Control Law Learning Based on LQR Reconstruction With Inverse Optimal Control

成果类型:
Article
署名作者:
Qu, Chendi; He, Jianping; Duan, Xiaoming
署名单位:
Shanghai Jiao Tong University
刊物名称:
IEEE TRANSACTIONS ON AUTOMATIC CONTROL
ISSN/ISSBN:
0018-9286
DOI:
10.1109/TAC.2024.3469788
发表日期:
2025
页码:
1350-1357
关键词:
trajectory optimization linear programming estimation Object recognition Mobile agents mathematical models sensitivity analysis Search problems robots Inverse optimal control Linear systems LQR control
摘要:
Designing controllers to generate various trajectories has been studied for years, while recently, recovering an optimal controller from trajectories receives increasing attention.

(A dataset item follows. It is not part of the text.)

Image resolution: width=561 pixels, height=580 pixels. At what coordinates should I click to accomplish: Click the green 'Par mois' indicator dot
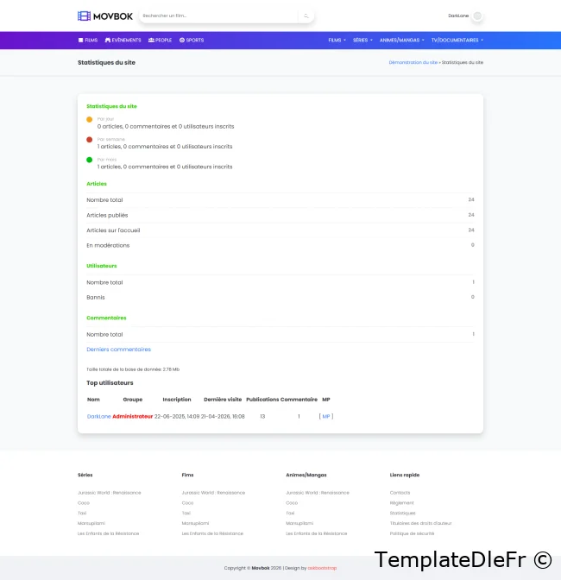point(89,160)
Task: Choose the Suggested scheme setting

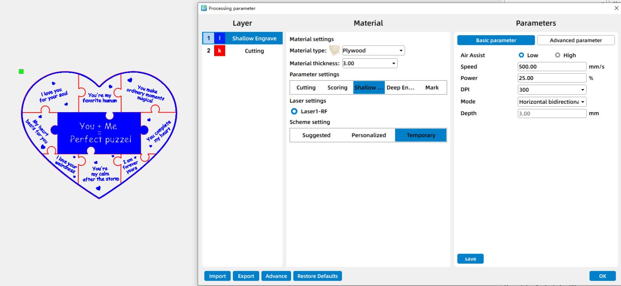Action: click(x=316, y=135)
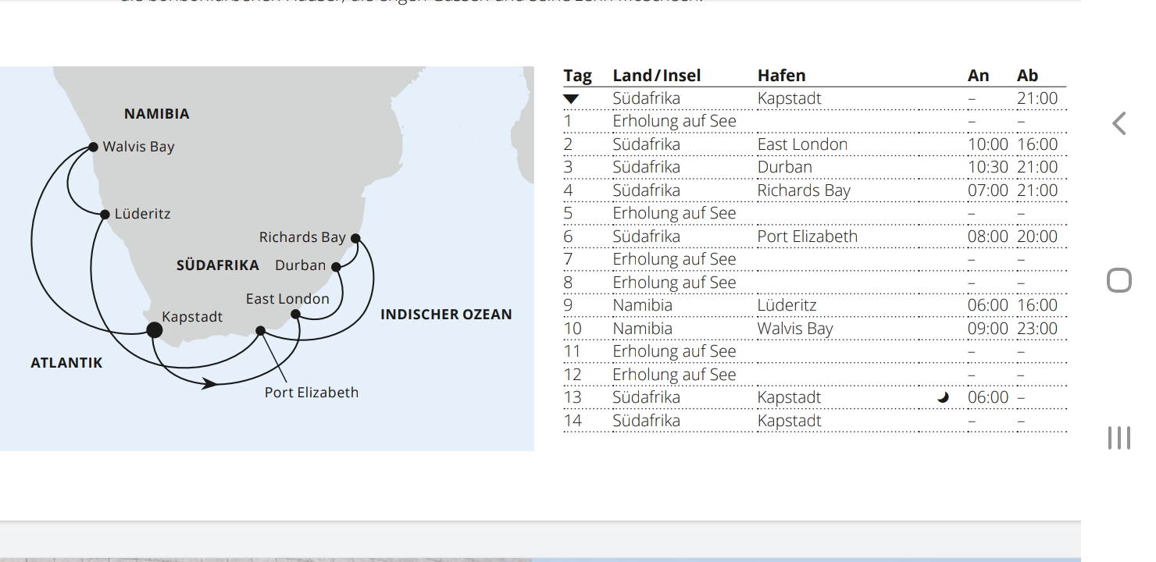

In this article, we reveal that the inherent linear quadratic regulator (LQR) problem of a moving agent can be reconstructed based on its trajectory observations only, which enables one to learn the control law of the target agent autonomously. Specifically, we propose a novel inverse optimal control method to identify the weighting matrices of a discrete-time finite horizon LQR, and we also provide the corresponding identifiability conditions. Then, we obtain the optimal estimate of the control horizon using binary search, and finally, reconstruct the LQR problem with aforementioned estimates. The strength of the learning control law with optimization problem recovery lies in less computation consumption and strong generalization ability. We apply our algorithm to the future control input prediction and the discrepancy loss is further derived. Simulations and hardware experiments on a self-designed robot platform illustrate the effectiveness of our work.